Prostate cancer either grows very slowly and stays confined to the prostate gland only, requiring no treatment, or progresses aggressively and invades nearby tissues, demanding emergency treatment. It is easy to manage prostate cancer with proper treatment if detected in early stages. But as this type of cancer causes no signs and symptoms in early stages, most of the time it is diagnosed in later stages. Therefore elderly men should be routinely screened for prostate-specific antigens to diagnose prostate cancer in early stages. Early management of this problem is always advised.
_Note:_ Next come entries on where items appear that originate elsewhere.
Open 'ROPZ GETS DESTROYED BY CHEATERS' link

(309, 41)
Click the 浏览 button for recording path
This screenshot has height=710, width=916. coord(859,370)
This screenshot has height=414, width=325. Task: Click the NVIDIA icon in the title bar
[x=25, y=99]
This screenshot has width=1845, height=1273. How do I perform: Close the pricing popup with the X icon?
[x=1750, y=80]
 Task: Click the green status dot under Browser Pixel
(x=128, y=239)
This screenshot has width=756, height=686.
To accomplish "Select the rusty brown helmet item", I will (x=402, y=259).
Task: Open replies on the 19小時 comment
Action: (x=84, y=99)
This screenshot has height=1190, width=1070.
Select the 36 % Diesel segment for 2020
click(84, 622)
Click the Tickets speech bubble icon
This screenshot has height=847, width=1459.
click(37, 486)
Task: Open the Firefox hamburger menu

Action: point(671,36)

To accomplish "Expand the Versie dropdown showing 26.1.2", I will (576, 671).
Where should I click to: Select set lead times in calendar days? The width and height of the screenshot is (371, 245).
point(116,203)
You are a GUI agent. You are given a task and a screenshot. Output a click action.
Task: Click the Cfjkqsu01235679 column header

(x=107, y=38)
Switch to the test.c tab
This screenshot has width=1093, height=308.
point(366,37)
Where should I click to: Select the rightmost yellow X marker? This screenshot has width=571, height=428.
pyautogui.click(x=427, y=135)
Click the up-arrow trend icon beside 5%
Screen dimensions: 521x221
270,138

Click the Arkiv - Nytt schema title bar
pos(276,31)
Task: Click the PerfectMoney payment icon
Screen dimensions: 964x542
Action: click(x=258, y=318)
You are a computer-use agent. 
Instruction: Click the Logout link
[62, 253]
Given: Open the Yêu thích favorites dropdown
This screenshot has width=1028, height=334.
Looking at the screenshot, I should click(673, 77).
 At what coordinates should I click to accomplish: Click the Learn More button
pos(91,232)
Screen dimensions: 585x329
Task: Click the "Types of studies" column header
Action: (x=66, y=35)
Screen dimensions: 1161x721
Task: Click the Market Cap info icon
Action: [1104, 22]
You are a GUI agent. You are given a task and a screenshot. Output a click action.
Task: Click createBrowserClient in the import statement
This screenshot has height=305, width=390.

According to oncologists, prostate cancer occurs in four stages. The treatment of prostate cancer depends largely on the degree of its malignancy and stage, and the sufferer's age. In the early stages, there is mostly no need of a treatment, except a closer watch over signs and symptoms. Radiation therapy and surgery are the major treatment options for those cancers that show progression. Treatment with drugs that stop male hormone production is also recommended to arrest growth of the gland.